Let's try to make this.


I can't even focus today but whatever.

As somebody who has spent 20 of their 30+ years on this earth making video games, even when I'm not making a game there's always that desire to make something. Playing various games awaken little flashes of inspiration but nothing has really been concrete enough to commit to something.

But I need to study Hindi. And I haven't kept up with Duolingo or my grammar books. It's not how I learn best.

I've tried to start up this project again multiple times over the years since the original version (originally called Fantazio de Esperanto), but have never managed to build anything more than that original version, and a small PC version that has a dungeon crawling mining minigame.


Platform paralysis

One of the biggest things that have stopped me from working on various projects over the years is platform; maybe I really want to work on an idea, but I know that PC isn't the easiest place to be discovered anymore. Especially with making something like Math Kingdom Quest - an educational game for kids - most kids just aren't going to have access to an actual desktop computer. It's more likely they'll have an iPad or Chromebook for school, or maybe a smartphone in their household. But I hate writing games if I'm not writing them in C++ - it's something I've struggled with for a decade.

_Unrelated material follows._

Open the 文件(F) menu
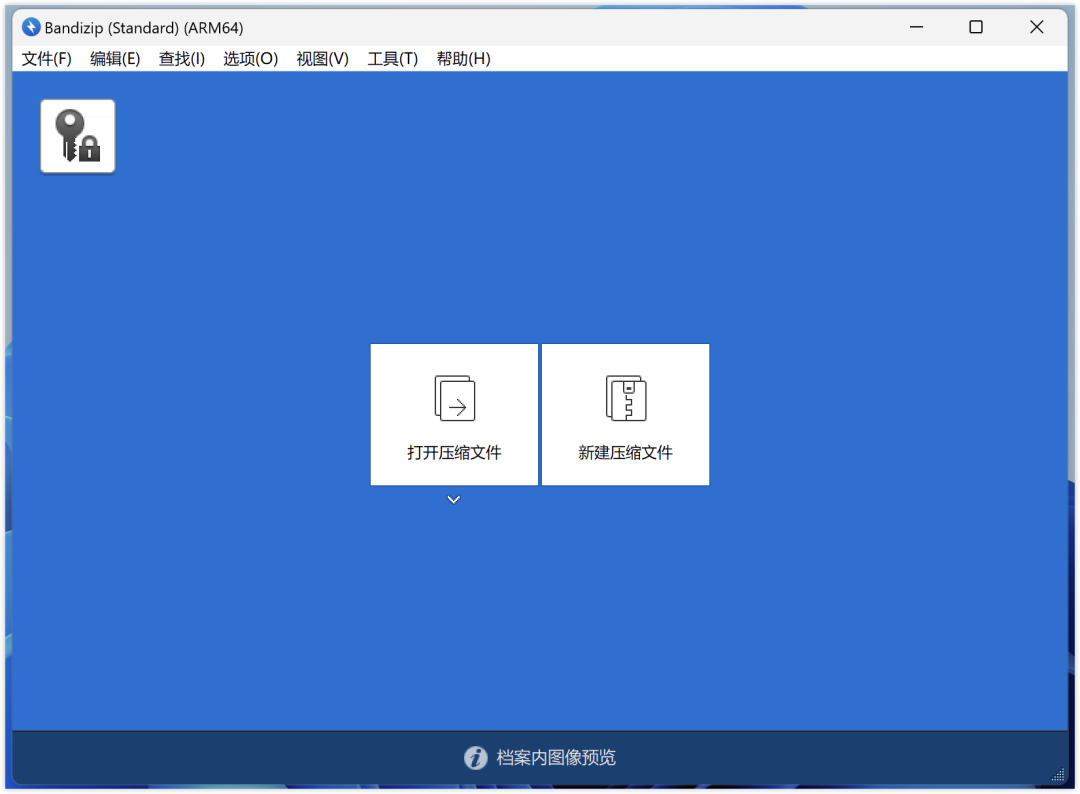This screenshot has width=1080, height=794. pyautogui.click(x=47, y=59)
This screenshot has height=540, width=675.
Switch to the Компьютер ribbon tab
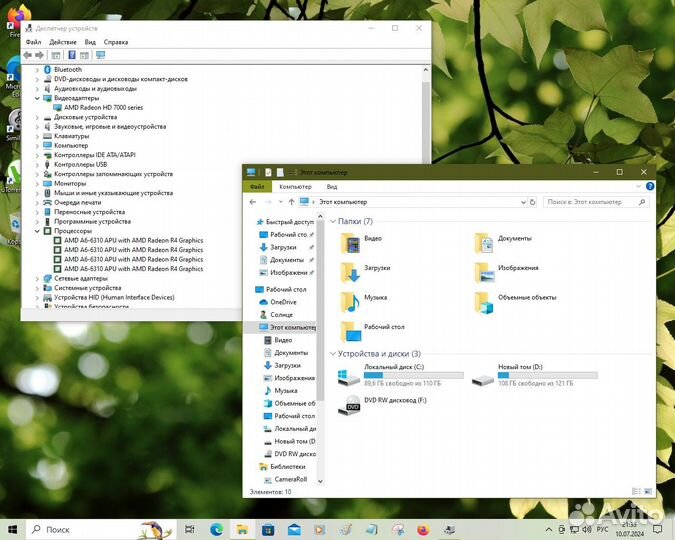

The games I'm most proud of were games I released in 2008 and written in C++ and Allegro, back when I could just make games for myself and not worry about platform. Just make a game. Just have fun exploring. Then, throughout my 20's, I had all this anxiety around making something that people would play, so I hopped between Java/LibGDX, Lua/Gideros, Python/PyGame, and eventually back to C++/SFML or C++/SDL but never really feeling committed to a platform.

This also brought burn out over writing the same damn code over and over and over. How many times do I need to write an asset manager? A base state class to inherit from? Any of it?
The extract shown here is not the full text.